Bush’s pricey patronage
Re: “Our Man for Madrid”
11/15/01

This is just another example of the Shrub’s tyrannical leadership in which we the taxpayer are forced to support and spoon-feed the rich with our tax money in order to pay for Junior’s political favors. I’m sure the that the salary for this “rent-gouger” is not going to come cheap.

Victor M. Torres

 

Women should be central
Re: “Demanding to Be Heard”
11/14/01

Women’s rights should be one of the main concerns of a post-Taliban government. There should be a stronger stand than the moderate Gailani proposed. It should be sanctioned by the United Nations and laws written to guarantee freedoms to women and girls.

Nancy Dion

 

Fellow traveller
Re: “Inside Uzbekistan”
11/12/01

I visited Uzbekistan in June 2001. While it is certainly true the Uzbek bureaucracy can be extremely overweening, it is fairly polite to foreigners these days.

However, local citizens complain rightly about the corruption, disintegrating public services, low wages and heavy-handed control of political life. Most unhappy are the non-Uzbeks who resent having to learn Uzbek and who have seen their standards of living plummet in the last 10 years. The Uzbeks are less negative because they feel like they have self-rule now after more than 100 years of Russian colonialism.

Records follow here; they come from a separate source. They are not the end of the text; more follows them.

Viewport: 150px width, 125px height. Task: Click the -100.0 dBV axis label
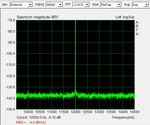(10, 54)
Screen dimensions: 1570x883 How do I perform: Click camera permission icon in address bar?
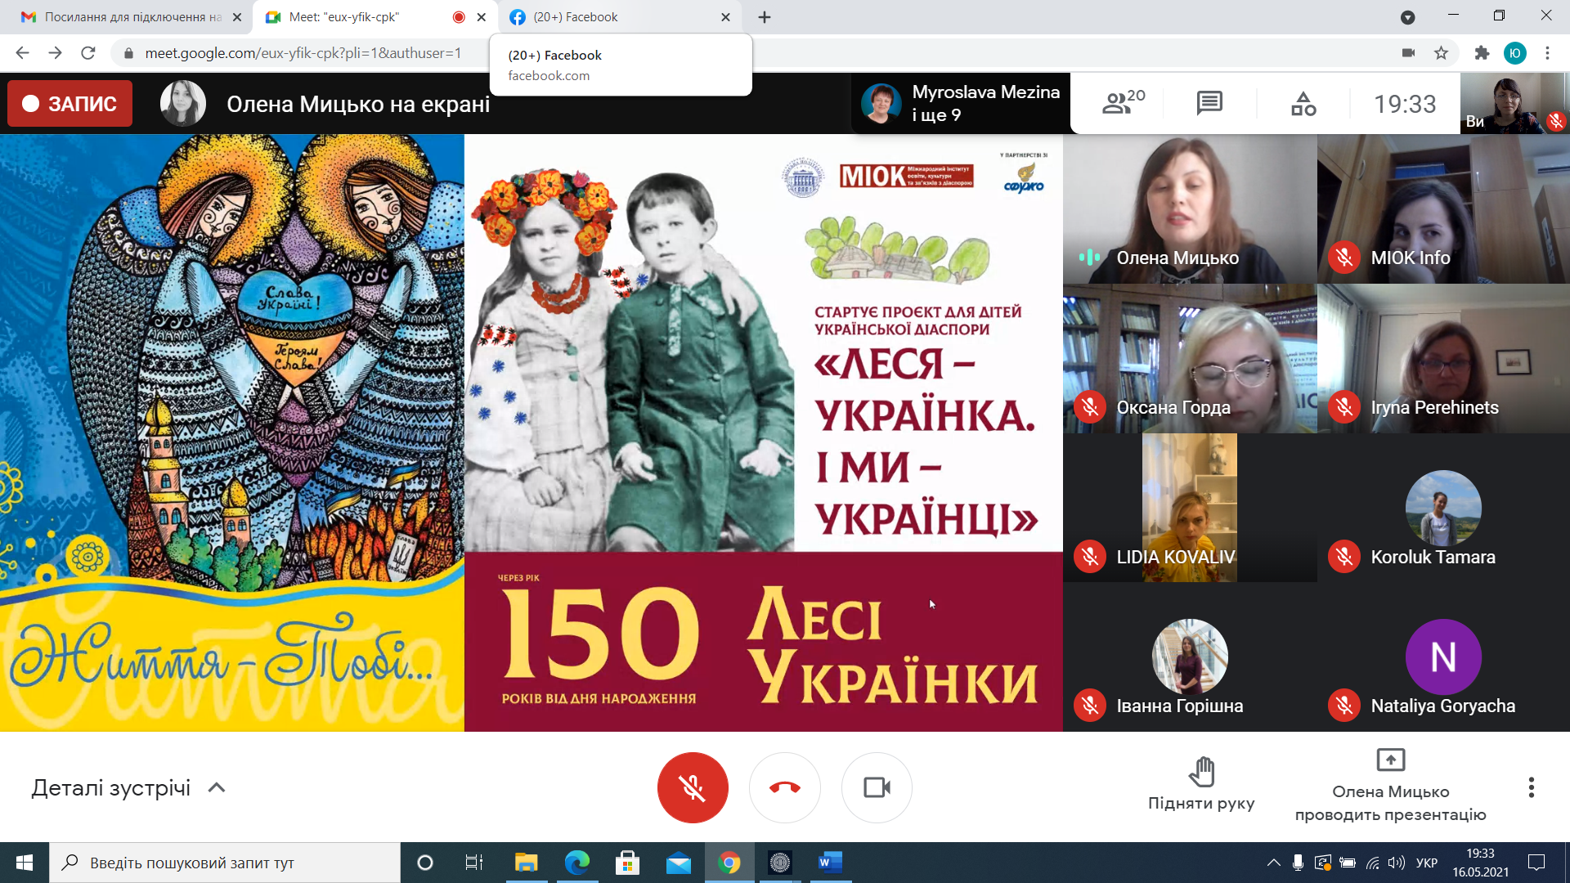pyautogui.click(x=1408, y=53)
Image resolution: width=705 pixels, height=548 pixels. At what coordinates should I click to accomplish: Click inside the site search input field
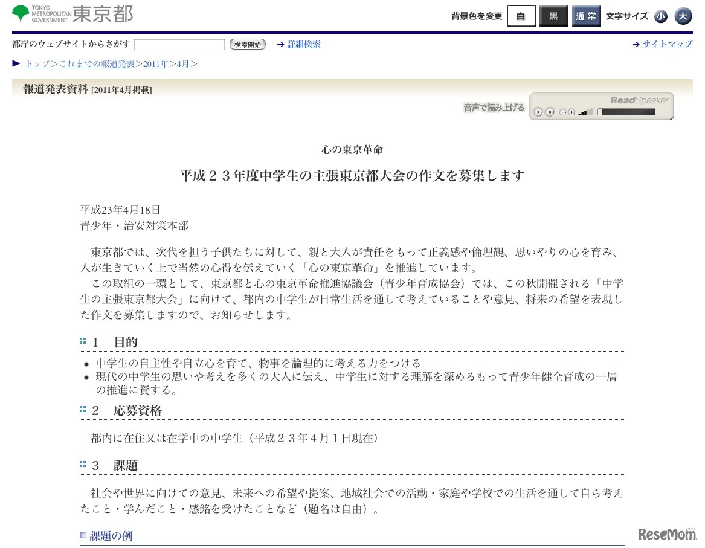(x=179, y=44)
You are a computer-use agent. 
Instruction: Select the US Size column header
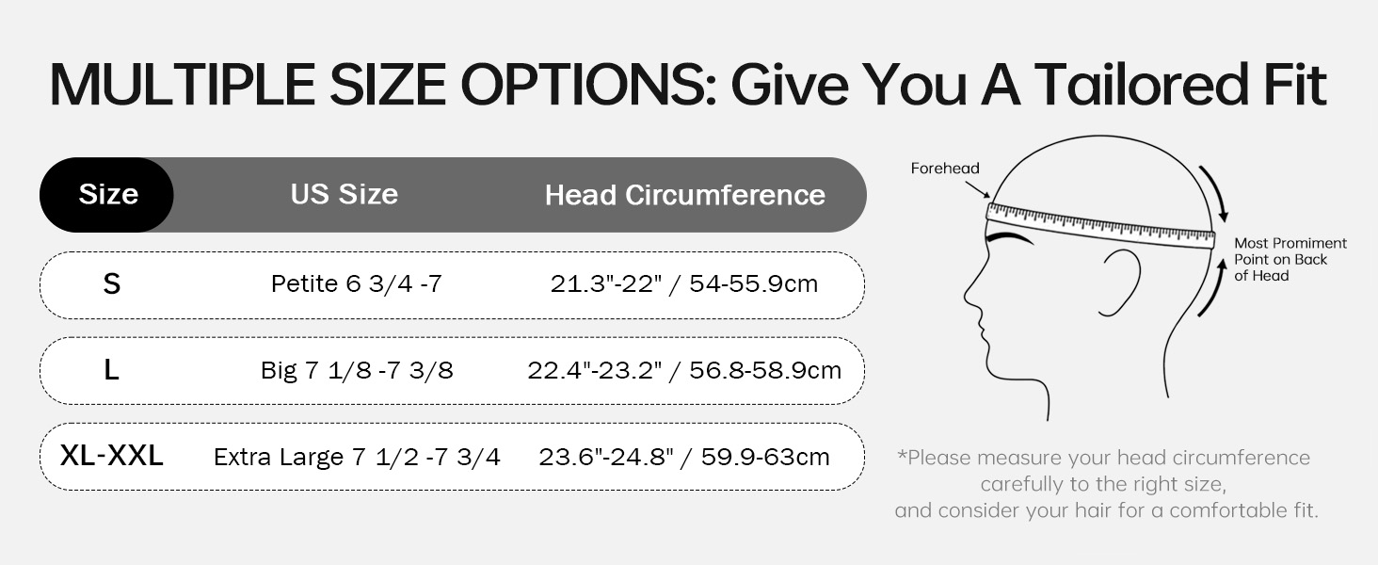pyautogui.click(x=344, y=194)
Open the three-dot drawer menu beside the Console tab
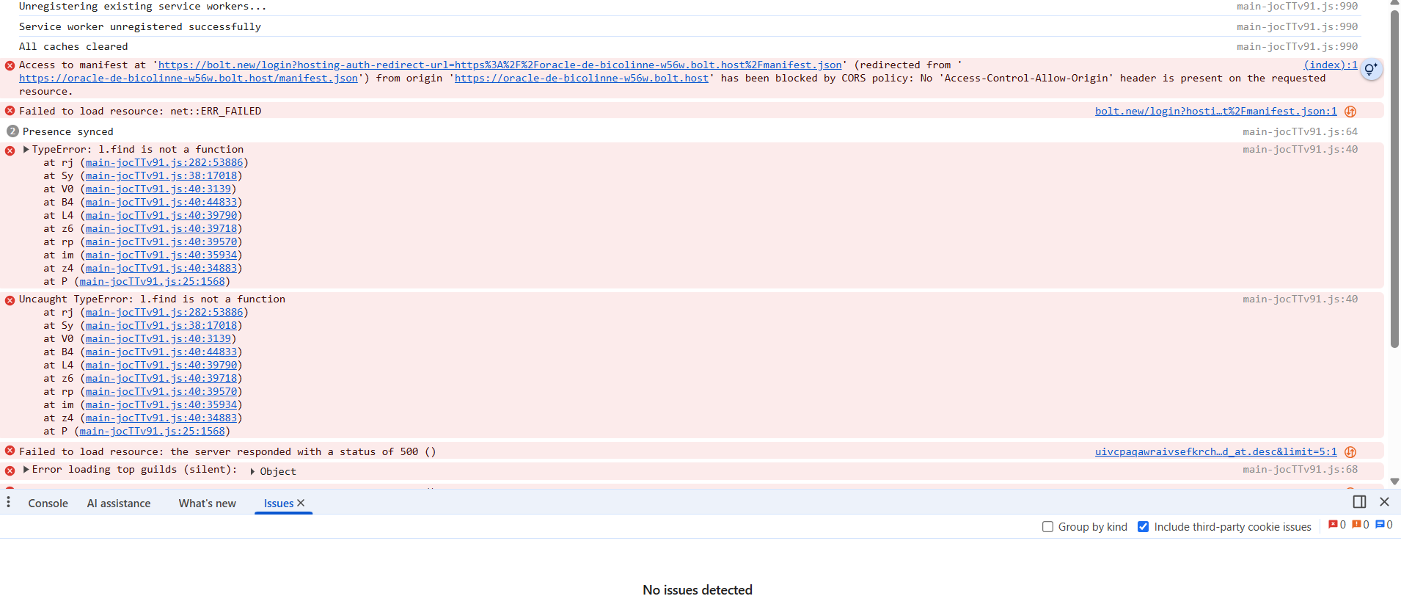1401x596 pixels. [x=9, y=502]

As for the “pious Muslims,” the government is most nervous about Afghanistan and the ever-volatile Ferghana where Uzbekistan, Tadzhikistan and the other Central Asia republics meet and where Islamic fundamentalism is strong. Most Uzbeks, like other Turkic Muslims, have little liking for Islamic fundamentalism. They just want a higher standard of living and, to a lesser extent, more personal freedom.